While the effects have yet to be tested on humans, the team from the University of California, San Diego hopes to replicate the findings in clinical trials and offer an alternative to the only treatment that's currently available to cataract patients - painful and often prohibitively expensive surgery.

Affecting tens of millions of people worldwide, cataracts cause the lens of the eye to become progressively cloudy, and when left untreated, can lead to total blindness. This occurs when the structure of the crystallin proteins that make up the lens in our eyes deteriorates, causing the damaged or disorganised proteins to clump and form a milky blue or brown layer. While cataracts cannot spread from one eye to the other, they can occur independently in both eyes. 

Scientists aren't entirely sure what causes cataracts, but most cases are related to age, with the US National Eye Institute reporting that by the age of 80, more than half of all Americans either have a cataract, or have had cataract surgery. While unpleasant, the surgical procedure to remove a cataract is very simple and safe, but many communities in developing countries and regional areas do not have access to the money or facilities to perform it, which means blindness is inevitable for the vast majority of patients.

According to the Fred Hollows Foundation, an estimated 32.4 million people around the world today are blind, and 90 percent of them live in developing countries.
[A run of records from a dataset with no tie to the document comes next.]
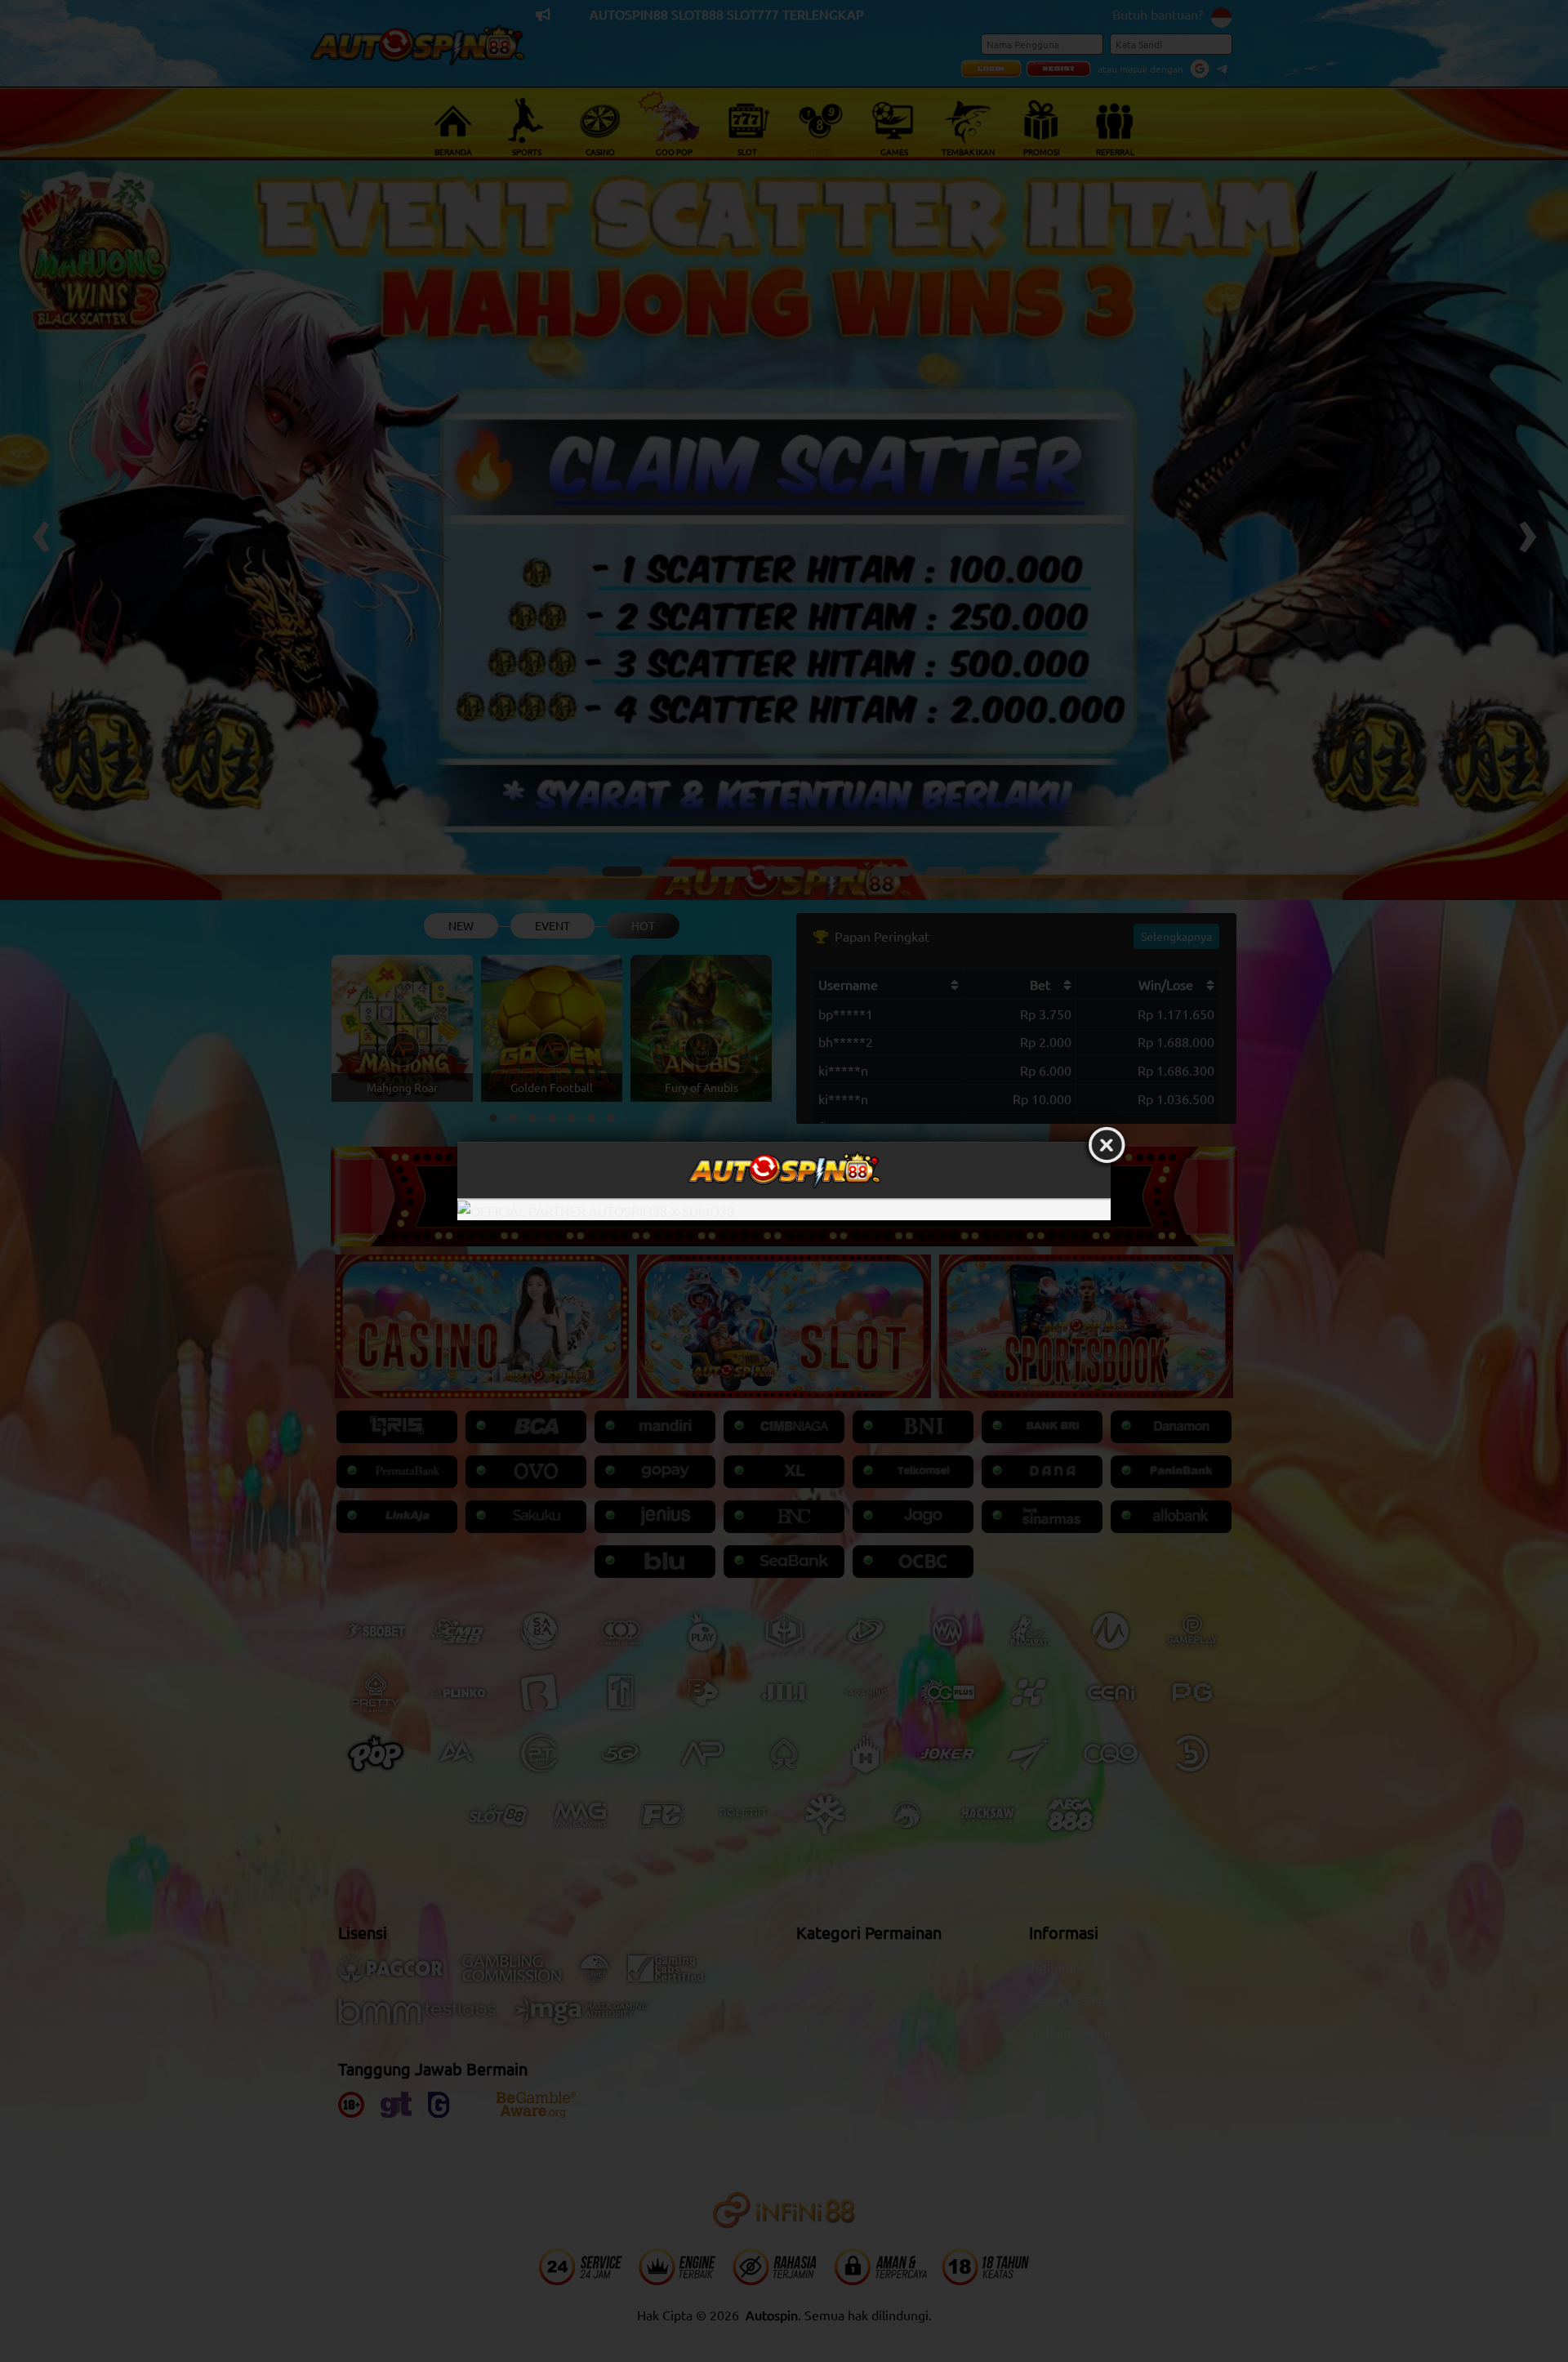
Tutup (1106, 1145)
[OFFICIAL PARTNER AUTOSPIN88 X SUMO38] (784, 1209)
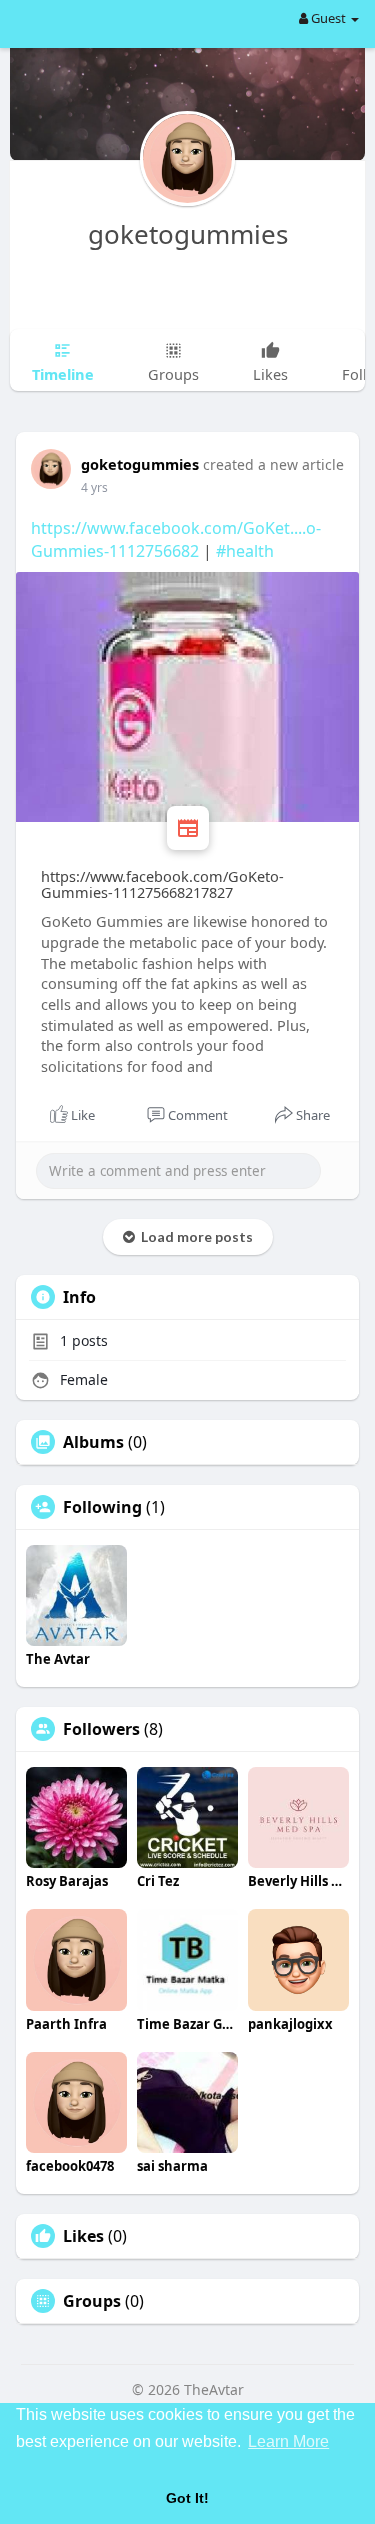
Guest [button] (328, 18)
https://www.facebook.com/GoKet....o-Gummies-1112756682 (176, 539)
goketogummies (188, 234)
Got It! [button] (187, 2498)
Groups (92, 2301)
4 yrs (94, 487)
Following (102, 1507)
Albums (93, 1442)
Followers (101, 1729)
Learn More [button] (288, 2441)
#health (245, 551)
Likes (83, 2236)
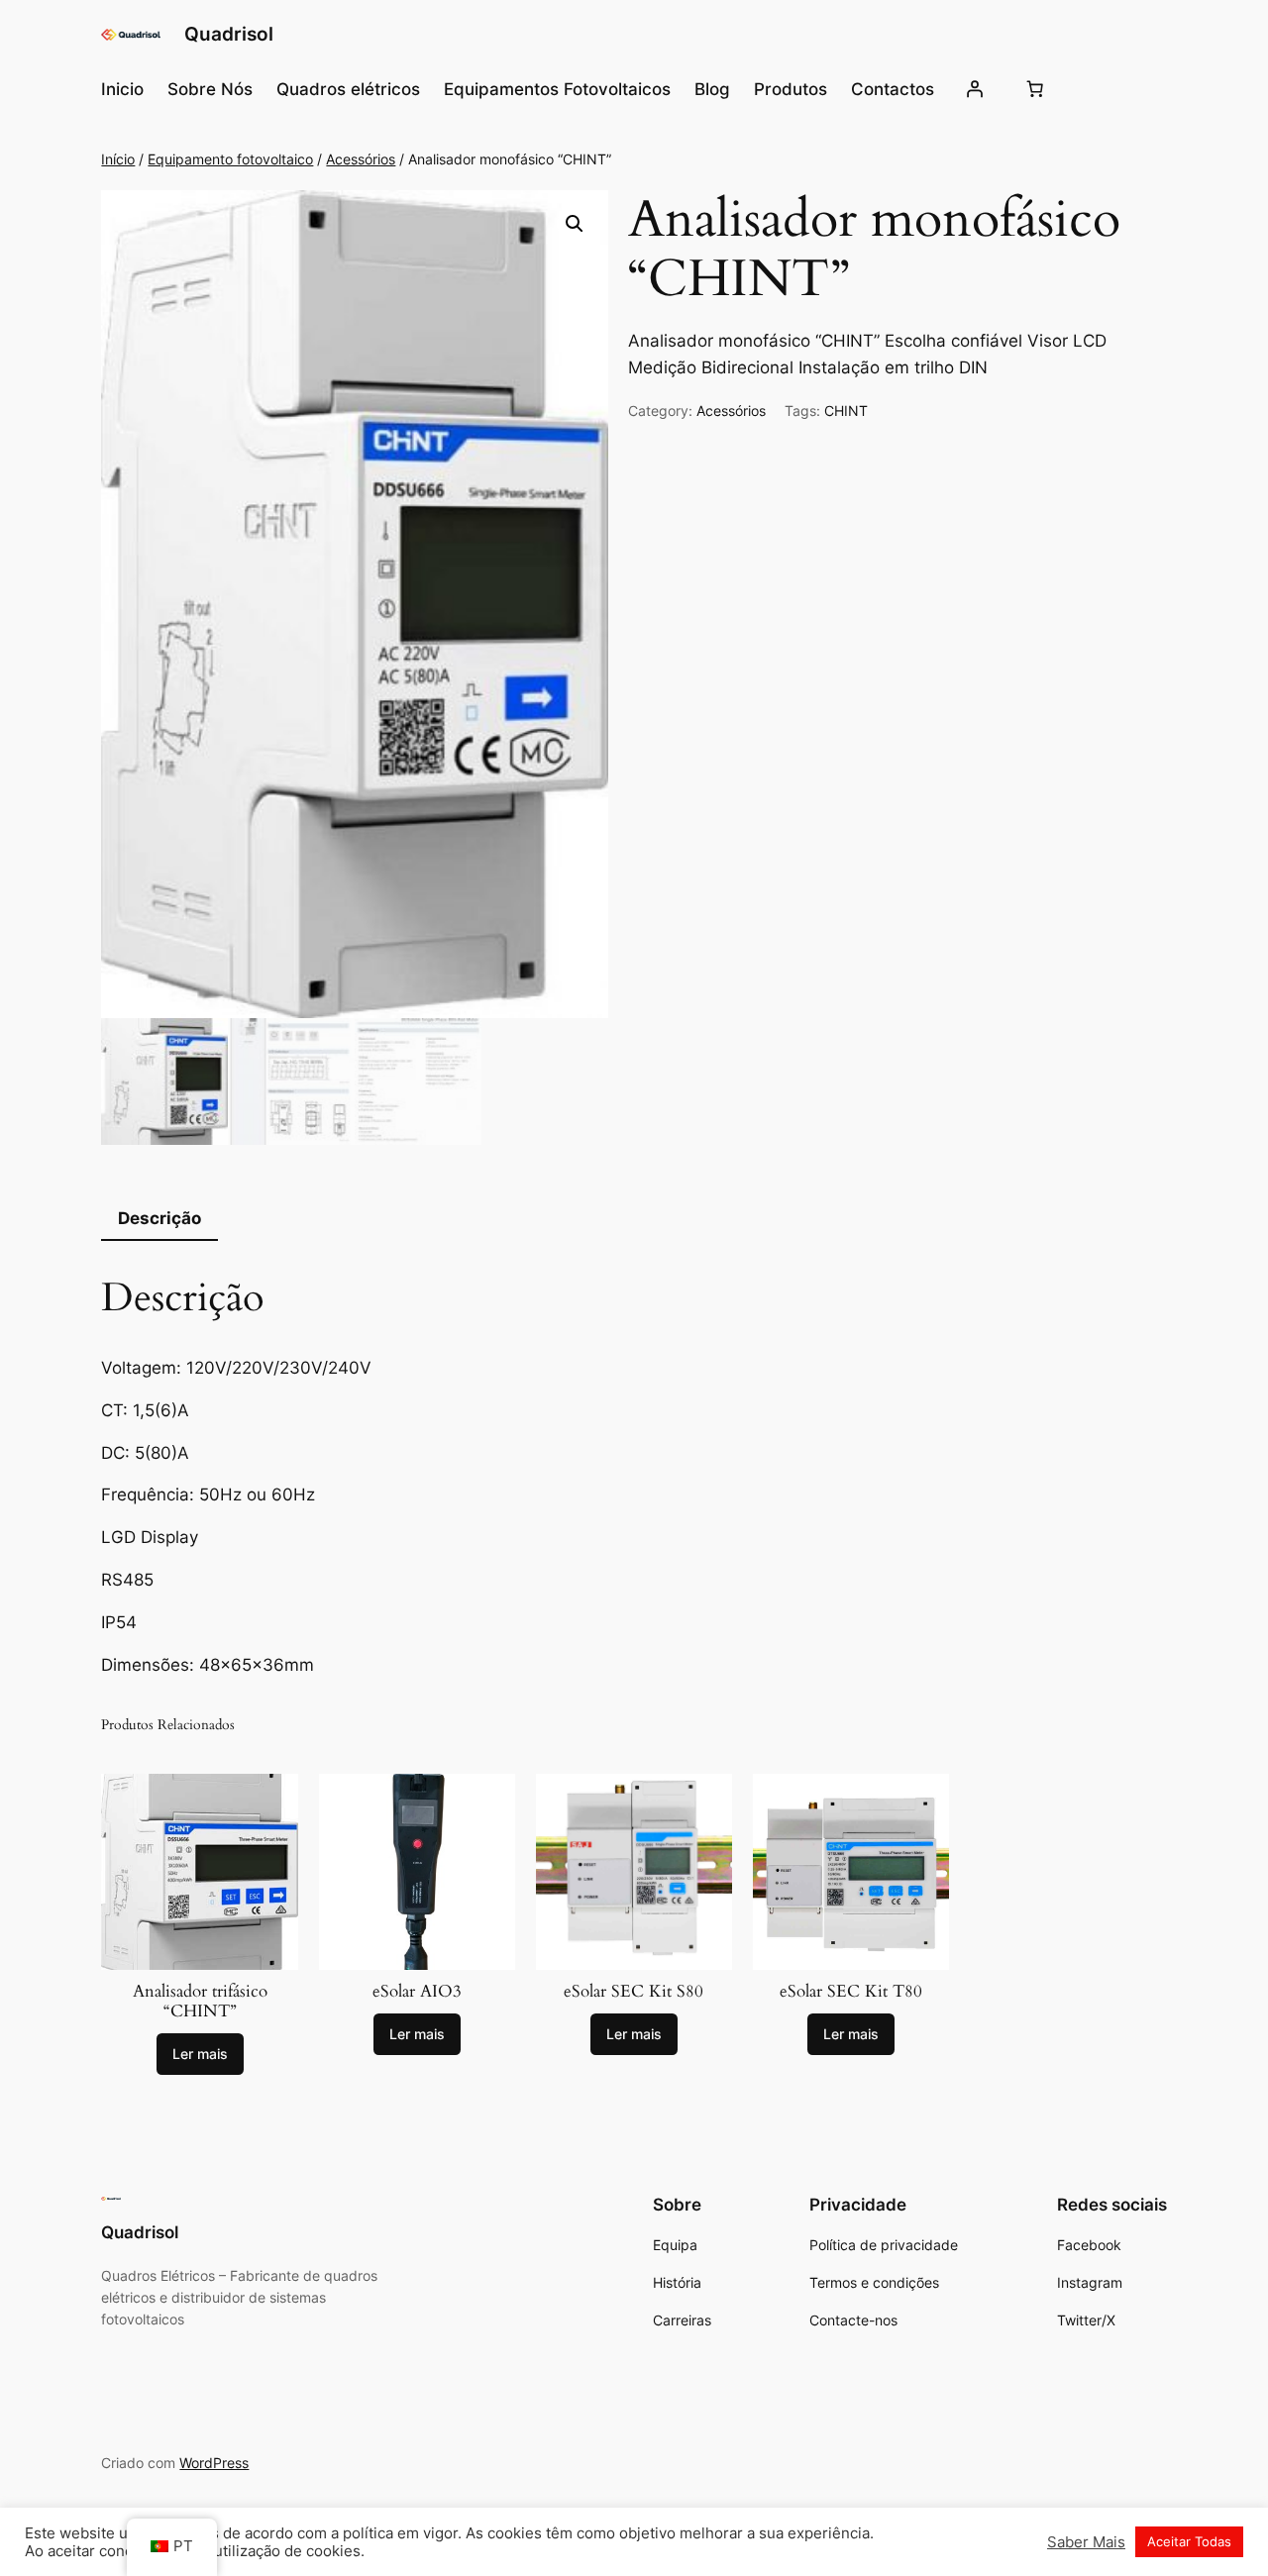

More than half of these cases were caused by cataracts, which means having an eye drop as an alternative to surgery would make an incredible difference. 

The new drug is based on a naturally-occurring steroid called lanosterol. The idea to test the effectiveness of lanosterol on cataracts came to the researchers when they became aware of two children in China who had inherited a congenital form of cataract, which had never affected their parents. The researchers discovered that these siblings shared a mutation that stopped the production of lanosterol, which their parents lacked. 

So if the parents were producing lanosterol and didn't get cataracts, but their children weren't producing lanosterol and did get cataracts, the researchers proposed that the steroid might halt the defective crystallin proteins from clumping together and forming cataracts in the non-congenital form of the disease.

They tested their lanosterol-based eye drops in three types of experiments. They worked with human lens in the lab and saw a decrease in cataract size. They then tested the effects on rabbits, and according to Hanae Armitage at Science Mag, after six days, all but two of their 13 patients had gone from having severe cataracts to mild cataracts or no cataracts at all. Finally, they tested the eye drops on dogs with naturally occurring cataracts. Just like the human lens in the lab and the rabbits, the dogs responded positively to the drug, with severe cataracts shrinking away to nothing, or almost nothing.

The results have been published in Nature.

"This is a really comprehensive and compelling paper - the strongest I've seen of its kind in a decade," molecular biologist Jonathan King from the Massachusetts Institute of Technology (MIT) told Armitage. While not affiliated with this study, King has been involved in cataract research for the past 15 years. "They discovered the phenomena and then followed with all of the experiments that you should do - that's as biologically relevant as you can get."

The next step is for the researchers to figure out exactly how the lanosterol-based eye drops are eliciting this response from the cataract proteins, and to progress their research to human trials.